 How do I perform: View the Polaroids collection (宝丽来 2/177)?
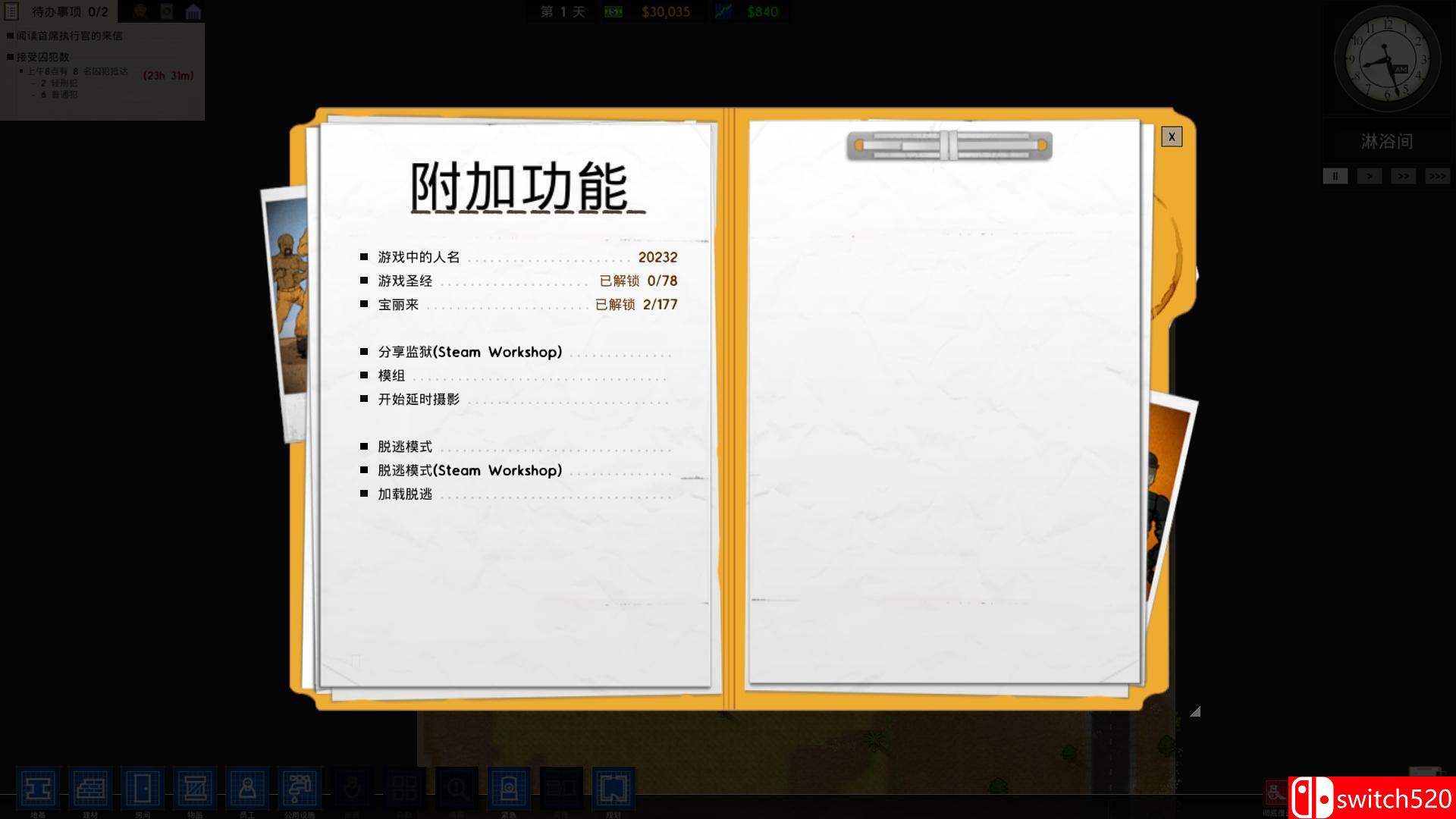click(398, 304)
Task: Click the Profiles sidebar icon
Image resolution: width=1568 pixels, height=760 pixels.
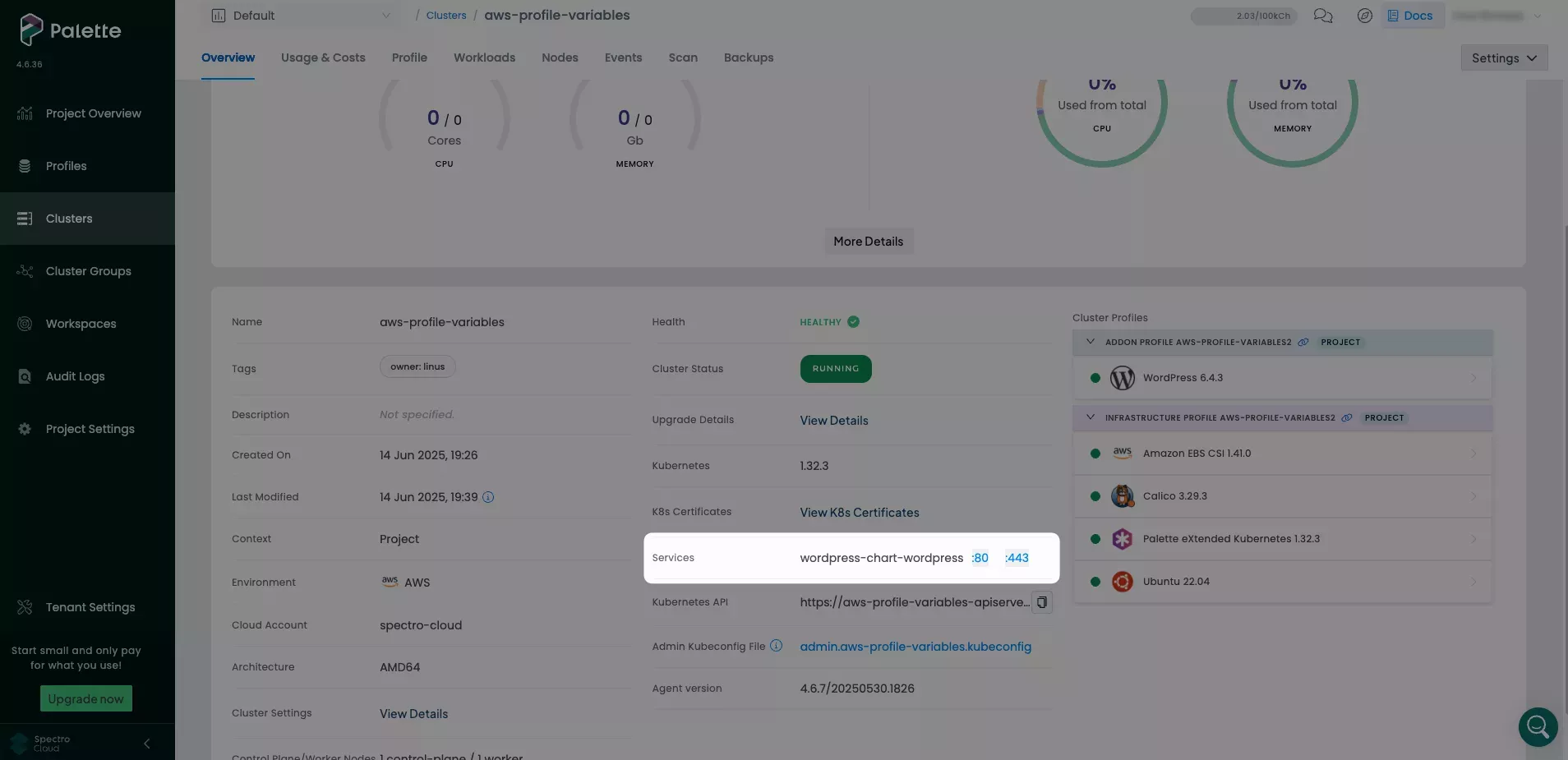Action: pos(25,165)
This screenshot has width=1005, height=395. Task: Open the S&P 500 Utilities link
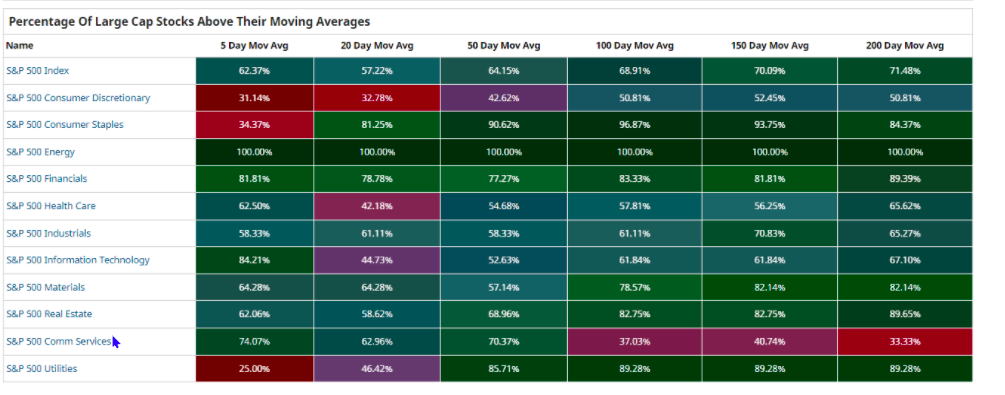42,369
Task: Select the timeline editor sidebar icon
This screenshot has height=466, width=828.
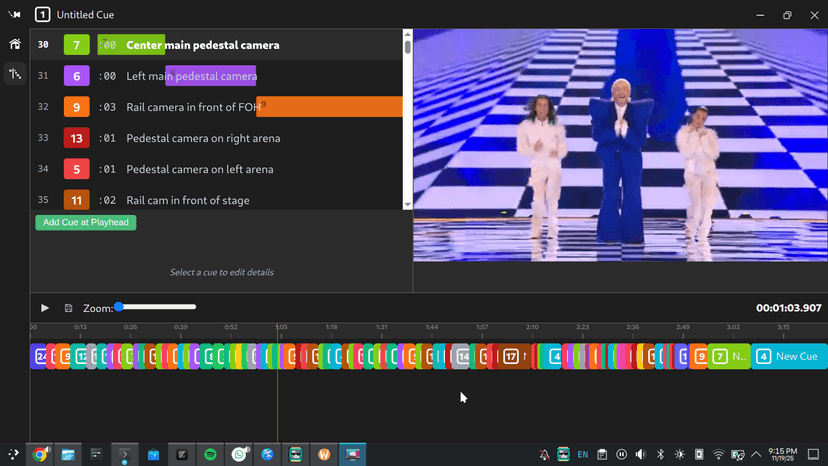Action: (x=15, y=74)
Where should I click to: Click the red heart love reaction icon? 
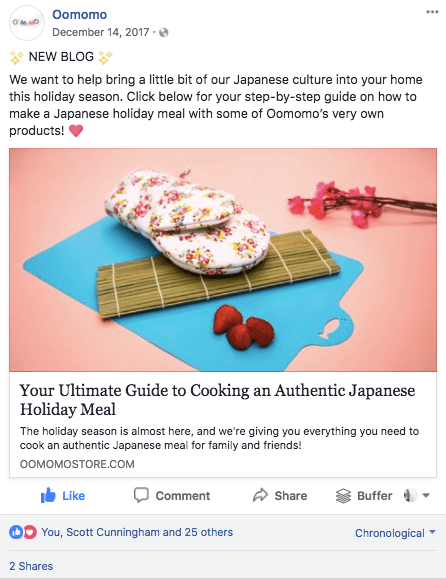click(x=30, y=532)
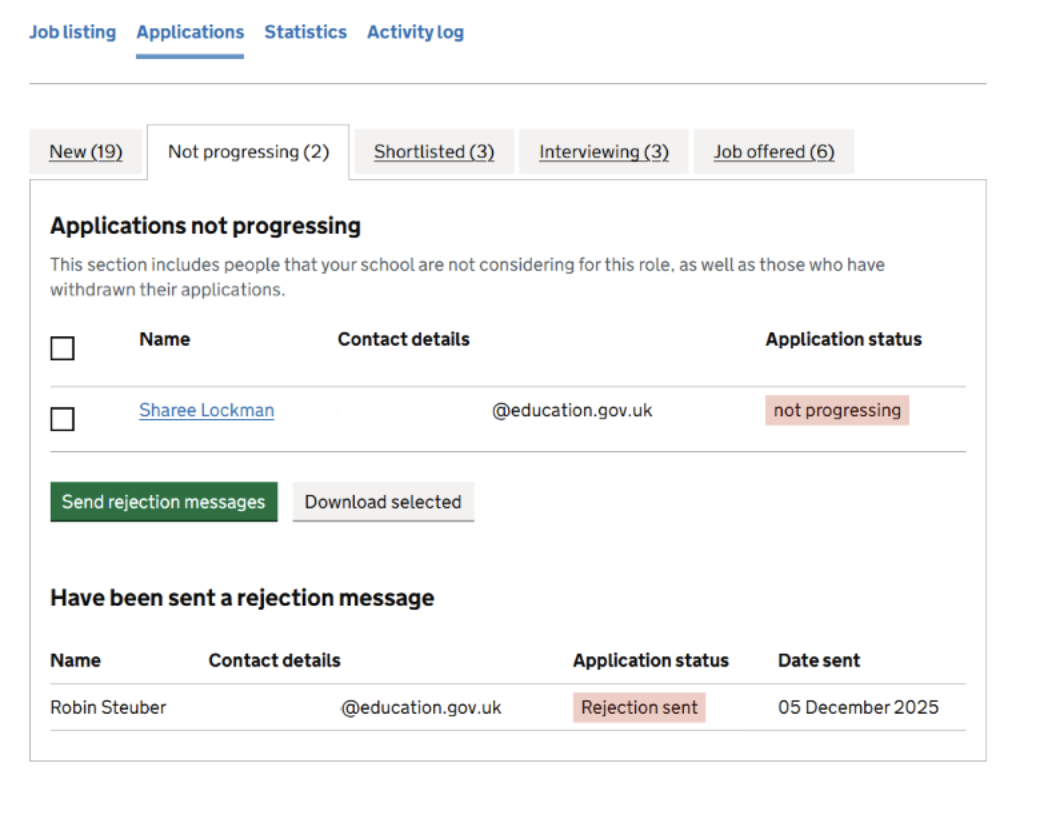Check the box beside Sharee Lockman

(62, 419)
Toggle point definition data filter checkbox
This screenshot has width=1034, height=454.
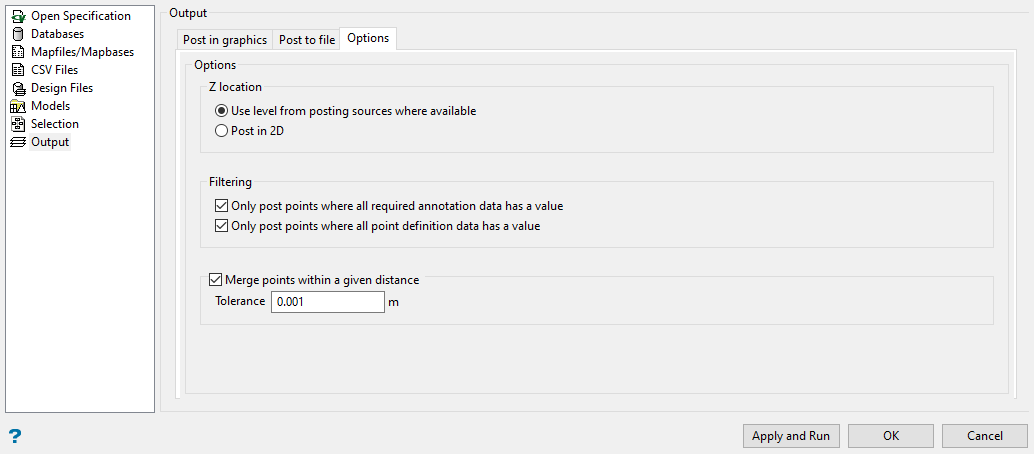(x=221, y=225)

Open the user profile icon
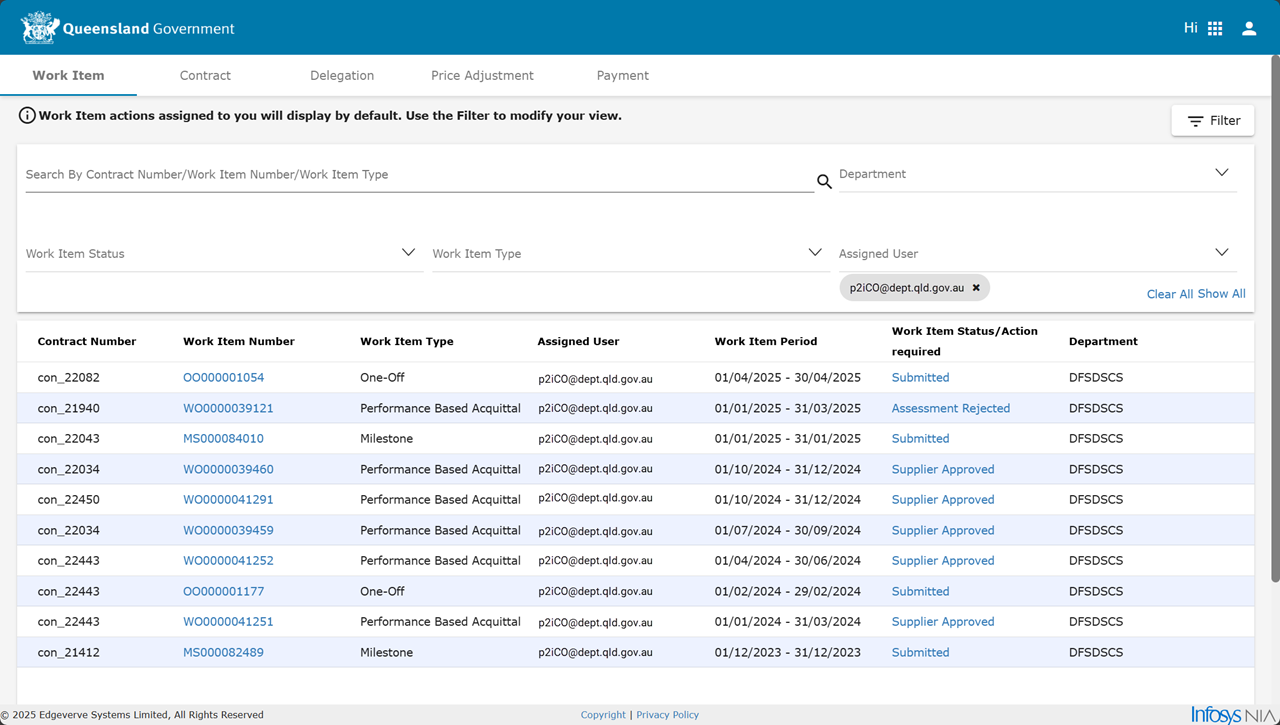point(1249,29)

#### DESCRIPTION OF THE TASK
Can you copy out all of the data above word for word, leaving the pictures out of your reply?

#### RESULT
 How do I perform: View the Polaroids collection (宝丽来 2/177)?
click(398, 304)
Task: Click the Profiles sidebar icon
Image resolution: width=1568 pixels, height=760 pixels.
Action: pos(25,165)
This screenshot has width=1005, height=395. Task: Open the S&P 500 Utilities link
42,369
Task: Select the timeline editor sidebar icon
This screenshot has height=466, width=828.
Action: (x=15, y=74)
Where should I click to: Click the red heart love reaction icon? 
click(x=30, y=532)
Check the box beside Sharee Lockman

(62, 419)
Toggle point definition data filter checkbox
This screenshot has width=1034, height=454.
(x=221, y=225)

Open the user profile icon
point(1249,29)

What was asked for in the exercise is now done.